Kasia Tusk w ogniu krytyki 

Kasia Tusk od lat jest jedną z najpopularniejszych blogerek, a jej media społecznościowe pod nazwą “MakeLifeEasier” obserwują setki tysięcy fanów. Obserwatorzy docenili influencerkę za jej piękne kadry, wyjątkowe przepisy, minimalizm i szyk. Tusk to dla wielu ogromna inspiracja, a jej proste, ale niezwykle modne i eleganckie stylizacje sprawiły, że jest dzisiaj nazywana ikoną mody. Blogerka na swoim profilu pokazuje pięknie umeblowane mieszkanie, zdjęcia z podróży, outfity, ale też zdarza jej się opublikować bardziej prywatne fotogragie.  

Kasia Tusk jest żoną Stanisława Cudnego. Para długo trzymała swój ślub w sekrecie i do dzisiaj nie wiadomo, kiedy dokładnie miał on miejsce. Szacuje się, że ceremonia odbyła się w 2014 roku. Blogerka i jej mąż wychowują razem dwie córki. Pierwsze dziecko blogerki przyszło na świat w 2019 roku. Młodsza córka pary urodziła się w sierpniu 2021 roku. Kasia Tusk, która na co dzień mieszka w Trójmieście, zabrała ostatnio dzieci na plażę. Zdjęcia z rodzinnego dnia postanowiła opublikować na swoim Instagramie. Chociaż zazwyczaj posty blogerki cieszą się ogromną popularnością, tym razem na Kasię Tusk spadła fala krytyki.  

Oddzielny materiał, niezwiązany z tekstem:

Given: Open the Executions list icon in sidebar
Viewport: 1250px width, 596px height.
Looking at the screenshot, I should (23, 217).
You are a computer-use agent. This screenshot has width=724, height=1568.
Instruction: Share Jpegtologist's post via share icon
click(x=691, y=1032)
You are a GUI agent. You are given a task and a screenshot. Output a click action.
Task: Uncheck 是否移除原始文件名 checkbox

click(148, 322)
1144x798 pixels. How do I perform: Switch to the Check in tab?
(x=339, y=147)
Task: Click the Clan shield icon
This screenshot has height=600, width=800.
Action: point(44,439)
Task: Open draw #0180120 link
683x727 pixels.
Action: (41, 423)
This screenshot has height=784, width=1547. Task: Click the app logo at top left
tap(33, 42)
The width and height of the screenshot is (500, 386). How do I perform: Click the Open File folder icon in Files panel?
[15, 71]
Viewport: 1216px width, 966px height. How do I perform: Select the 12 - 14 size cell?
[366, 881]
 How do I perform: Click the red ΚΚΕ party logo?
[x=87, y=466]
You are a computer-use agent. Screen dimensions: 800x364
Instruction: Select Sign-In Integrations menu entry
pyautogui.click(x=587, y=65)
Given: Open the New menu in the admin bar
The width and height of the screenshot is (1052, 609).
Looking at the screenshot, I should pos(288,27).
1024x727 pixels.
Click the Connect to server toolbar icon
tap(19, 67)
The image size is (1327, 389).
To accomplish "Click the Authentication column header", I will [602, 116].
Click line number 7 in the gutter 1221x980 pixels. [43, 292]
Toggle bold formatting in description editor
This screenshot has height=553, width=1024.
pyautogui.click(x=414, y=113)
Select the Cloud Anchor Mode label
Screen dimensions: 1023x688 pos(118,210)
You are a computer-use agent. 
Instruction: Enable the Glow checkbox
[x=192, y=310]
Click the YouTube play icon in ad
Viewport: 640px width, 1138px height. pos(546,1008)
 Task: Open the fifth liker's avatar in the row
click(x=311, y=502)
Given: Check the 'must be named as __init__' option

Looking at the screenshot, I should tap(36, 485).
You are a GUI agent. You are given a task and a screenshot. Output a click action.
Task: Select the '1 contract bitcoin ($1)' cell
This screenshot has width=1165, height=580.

“Kto tak ubiera dzieci na plaże?”  

Większość osób zgodnie przyznało, że nowe zdjęcie blogerki jest przepiękne i doskonale wpisuje się w jej estetykę. “Jakie to wszystko piękne”, “Dla mnie super” - pisały fanki. Niektóre obserwatorki szybko zwróciły jednak uwagę na to, jak wyglądały córki Kasi Tusk. Dziewczynki miały na sobie białe, koronkowe sukienki. Młodsza córka blogerki dodatkowo miała na sobie jasny, beżowy sweterek. Część fanów skrytykowała Tusk za to, jakie stylizacje wybrała swoim dzieciom na plażę. Pojawiły się także komentarze zarzucające blogerce sztuczność. 

Biedne dziecko. Tak ubrane w upał. Bo liczy się selfiaczek.

Ależ chcemy być angielscy, chcemy być arystokratyczni. Kto tak ubiera dzieci na plażę? 

Przecież to nie ma nic wspólnego z plażowaniem, ani życiem. To tylko bardzo skrupulatnie wystylizowana sesja do żurnala. Cyk focia i zaraz ściągamy te kiecki i do wody - pisały obserwatorki pod nowym zdjęciem blogerki. 

Uważacie, że negatywne komentarze pod ostatnim zdjęciem Kasi Tusk są bezpodstawne, czy blogerka tym razem naprawdę przesadziła?